Identification of the molecular underpinnings of SCLC biology and matching these to effective targeted agents is a key approach, similar to recent experience in lung adenocarcinoma drug development. This will certainly help diversify the number of new agents being developed beyond that of traditional cytotoxics. Multiple classes of molecular therapeutics including: anti-apoptotic agents, hedgehog inhibitors, and insulin-growth factor-receptor antibodies have been examined in extensive stage SCLC, but have not shown robust activity with the caveat that these trials were all performed in unselected SCLC populations18. A concerted approach to identify subsets of SCLC patients who may particularly benefit from specific targeted treatments has been lacking. At least in preclinical studies in SCLC, this approach is currently yielding some promising results.
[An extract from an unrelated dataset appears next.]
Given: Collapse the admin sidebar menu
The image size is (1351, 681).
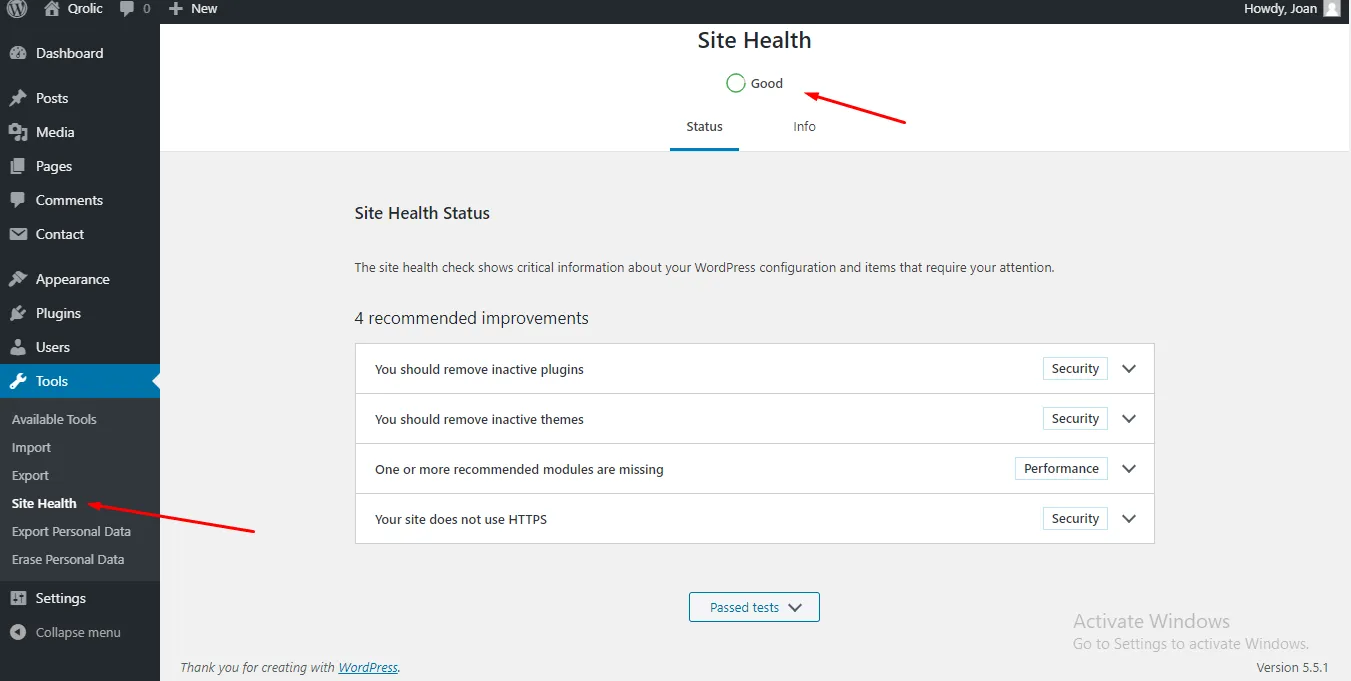Looking at the screenshot, I should point(77,632).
For example, preclinical studies highlight subsets of SCLC cell lines with MYC amplification and PIK3CA inactivation that preferentially respond to aurora kinase inhibition19. It is therefore not a surprise that aurora kinase inhibitors (alone or in combination with camphothecins or other agents) are currently in early phase clinical trials. Recent novel strategies to treat SCLC include a bioinformatics drug repositioning approach that identified tricyclic anti-depressants as having promising preclinical activity in SCLC. The proposed mechanism of action is through inhibition of G-protein coupled receptors and PK-A; a phase II clinical trial testing the tricyclic desipramine in extensive stage small cell lung cancer is currently enrolling patients11.

It is time to abandon empiricism in SCLC drug development. The identification of predictive markers should be pursued not just in the preclinical phase, but constantly throughout the trajectory of drug development, including clinical trials. By adopting established strategies and tools that have led to success in NSCLC and by fostering a culture that encourages the collection of adequate amounts of tumor tissue at the time of diagnosis, there is a real chance for diversification of targets and therapies in this long neglected disease.